Um maio qualquer.
A despeito de estar bem ao seu lado, a menos de um palmo da sua dor, ela não era minha. Por mais que tente exercitar as compaixões e empatias propostas pelo mundo que nos habita, sua dor não era minha. Ainda que estivesse fazendo um grande esforço de sentir também, no meu próprio corpo e na minha pele (é este o desejo que me vem quando te vejo com dor: queria que fosse em mim), mas não era minha, aquela dor. Lembro num lampejo esquisito do tempo da pandemia, tão absurdo em sua contagem, aquela troca de meses por mortes, de que em algum dos dezembros, você sofreu um aborto, teve anemia, caiu. E nesta contagem do absurdo, agora tento fazer as contas, sem êxito, porém vou arriscar que foi no janeiro imediatamente depois deste dezembro que, numa mensagem de WhatsApp, você foi informada de que a estrada a caminho do local onde aconteceria a primeira Barca, o seu retiro com mulheres, havia desmoronado por conta das chuvas que a única estrada a seguir seria a do cancelamento. Lembro da sua dor e ela não era minha por mais que eu, naquele e em outros tantos instantes naqueles dezembro e janeiro e em tudo que há entre um janeiro e um dezembro, quisesse que assim fosse. Minha.

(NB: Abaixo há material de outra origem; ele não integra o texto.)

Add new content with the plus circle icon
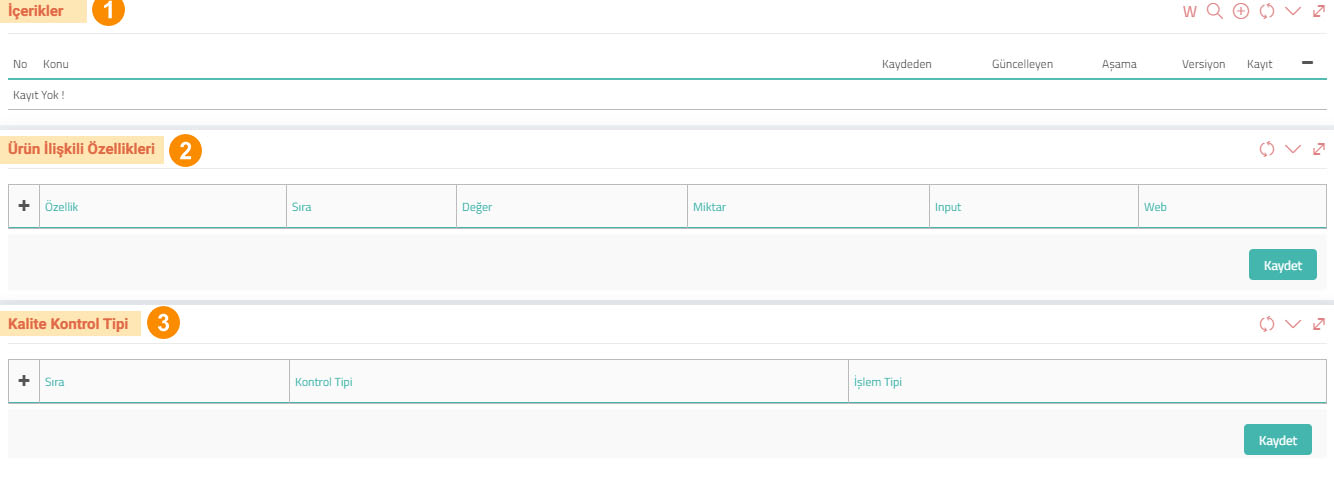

Chorei pouco e tenho chorado pouco nos últimos 5 anos, sei que você notou isso faz tempo e vez por outra se arrisca em me mostrar sutilmente que percebeu. Chorei e tenho chorado pouco como quem espera uma dor maior, uma morte de uma mãe – que veio e não derramei uma lágrima sequer.
Hoje, neste 19 de maio de 2023, ao saber que você chegou bem na Fazenda onde será a primeira Barca presencial, com outras 20 mulheres, eu chorei copiosamente e só por escrever a palavra chorei volto a chorar copiosamente.
Descubro, neste instante de um maio qualquer no meio da nossa história fértil de histórias, que entre dezembro e janeiro tem muito mais a ser chorado nessa vida, para além de dores e mortes. E choro com gosto, agora, pensando que é um choro de amor, admiração, felicidade, orgulho, alívio, coragem, confiança, brilho. É um choro das antíteses das dores e mortes. É um choro de uma alegria e de uma vida. Que também não são minhas, mas suas. E aí é que choro mesmo, só de pensar que estava esperando há tanto tempo por uma lágrima pesada em cima de um teclado de computador velho. Assim, num maio qualquer. Por, com, para você.